Pasal 43 Dilarang melangsungkan perkawinan antara seorang pria, Dengan seorang wanita bekas istrinya yang ditalak tiga, Dengan seorang wanita bekas istrinya yang dili’an. Larangan tersebut gugur kalau bekas istri telah kawin dengan pria lain, kemudian perkawinan tersebut putus ba’da dukhul dan telah habis masa iddahnya.
Hukum talak bain kubro sama dengan talak bain sugro, yaitu memutuskan tali perkawinan antara suami dan istri. Tetapi talak bain kubro tidak menghalalkan bekas suami untuk merujuknya kembali bekas istri kecuali sesudah ia menikah dengan laki-laki lain dan telah bercerai sesudah dikumpulinya (telah bersenggama) tanpa ada niat nikah tahlil.31
Allah SWT berfirman dalam surat Al Baqarah ayat 230:
فَإِنْ طَلَّقَهَا فَلَا تَحِلُّ لَهُ مِنْ بَعْدُ حَتَّى تَنْكِحَ زَوْجًا غَيْرَهُ فَإِنْ طَلَّقَهَا فَلَا جُنَاحَ عَلَيْهِمَا أَنْ يَتَرَاجَعَا إِنْ ظَنَّا أَنْ يُقِيمَا حُدُودَ اللَّهِ وَتِلْكَ حُدُودُ اللَّهِ يُبَيِّنُهَا لِقَوْمٍ يَعْلَمُونَ ( البقرة/ ٢ : ٢٣٠ )

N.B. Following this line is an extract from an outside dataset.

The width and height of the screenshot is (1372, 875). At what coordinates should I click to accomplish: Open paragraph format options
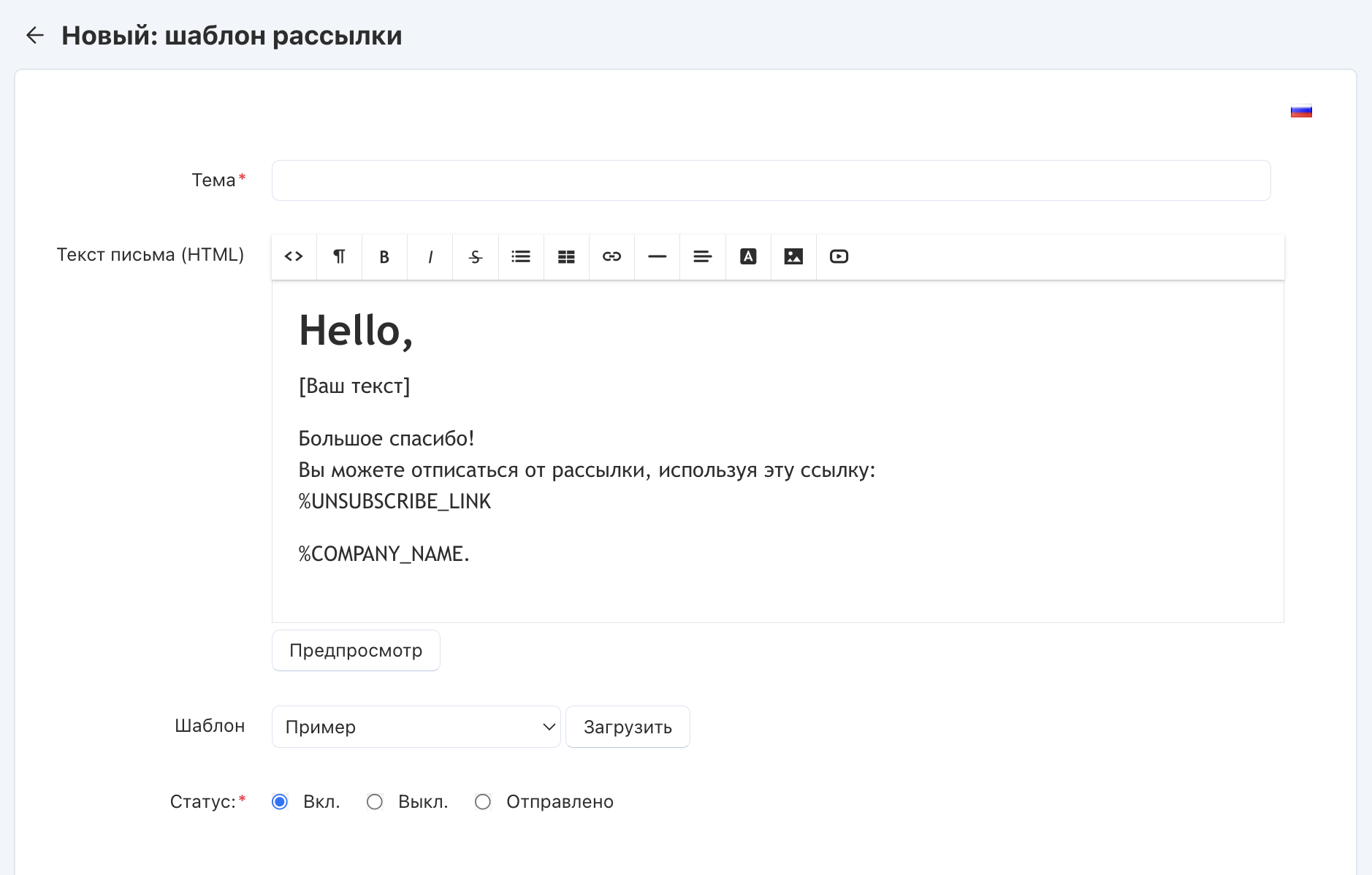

Artinya:”Kemudian jika si suami mentalaknya (sesudah talak yang kedua), maka perempuan itu tidak halal lagi baginya hingga dia kawin dengan suami yang lain. Kemudian jika suami yang lain itu menceraikannya, maka tidak ada dosa bagi keduanya (bekas suami pertama dan isteri) untuk kawin kembali jika keduanya berpendapat akan dapat menjalankan hukum-hukum Allah. Itulah hukum-hukum Allah, diterangkan-Nya kepada kaum yang (mau) mengetahui.(Q.s. Al-Baqarah / 2:230)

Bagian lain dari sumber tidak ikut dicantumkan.